407th Air Refueling Squadron
The 407th Air Refueling Squadron is an inactive United States Air Force unit. It was last assigned to the 42nd Bombardment Wing at Loring Air Force Base, Maine, where it was inactivated on 1 October 1990.
|407th Air Refueling Squadron|
|Active||1942–1946; 1953–1961; 1962–1990|
|Branch||United States Air Force|
|Role||heavy bomber, air refueling|
|Engagements||European Theater of Operations|
|Decorations||Presidential Unit Citation|
Air Force Outstanding Unit Award
|407th Air Refueling Squadron emblem|
|407th Bombardment Squadron emblem (approved 3 June 1943)|
The first predecessor of the squadron was activated as the 17th Reconnaissance Squadron in March 1942. It was redesignated the 407th Bombardment Squadron the following month.

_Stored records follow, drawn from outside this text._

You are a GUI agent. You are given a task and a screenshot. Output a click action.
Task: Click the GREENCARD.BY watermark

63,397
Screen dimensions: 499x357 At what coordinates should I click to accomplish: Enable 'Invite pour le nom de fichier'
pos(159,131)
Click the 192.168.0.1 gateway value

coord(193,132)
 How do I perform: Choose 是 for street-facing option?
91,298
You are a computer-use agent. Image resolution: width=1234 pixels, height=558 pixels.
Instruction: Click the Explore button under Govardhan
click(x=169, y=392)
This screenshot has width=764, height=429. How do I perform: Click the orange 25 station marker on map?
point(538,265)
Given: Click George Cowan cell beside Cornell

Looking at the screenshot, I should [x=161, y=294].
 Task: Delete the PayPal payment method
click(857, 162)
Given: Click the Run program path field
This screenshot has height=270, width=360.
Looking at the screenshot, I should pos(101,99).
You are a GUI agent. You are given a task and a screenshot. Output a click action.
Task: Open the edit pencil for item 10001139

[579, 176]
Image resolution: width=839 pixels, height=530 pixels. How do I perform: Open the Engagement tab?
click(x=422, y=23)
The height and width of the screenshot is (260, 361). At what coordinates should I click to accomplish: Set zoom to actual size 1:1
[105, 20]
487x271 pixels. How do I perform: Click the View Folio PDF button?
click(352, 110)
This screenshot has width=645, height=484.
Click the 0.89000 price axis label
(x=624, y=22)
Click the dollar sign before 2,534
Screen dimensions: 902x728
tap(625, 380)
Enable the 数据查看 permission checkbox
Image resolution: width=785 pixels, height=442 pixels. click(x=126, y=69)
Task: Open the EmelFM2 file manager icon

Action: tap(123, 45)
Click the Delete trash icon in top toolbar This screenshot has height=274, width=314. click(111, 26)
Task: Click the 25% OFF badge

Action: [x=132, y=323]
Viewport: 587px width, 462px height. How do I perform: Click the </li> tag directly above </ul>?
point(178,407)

After participating in the antisubmarine campaign while training, it moved to the United Kingdom, where it participated in the strategic bombing campaign against Germany. It earned a Distinguished Unit Citation for its actions. After V-E Day, it moved to France, where it was inactivated in 1946.
The 407th Air Refueling Squadron was activated in 1953 and supported Strategic Air Command's fighter units and bomber units until inactivating in 1961. It was activated again in 1962. The two units were consolidated in 1985.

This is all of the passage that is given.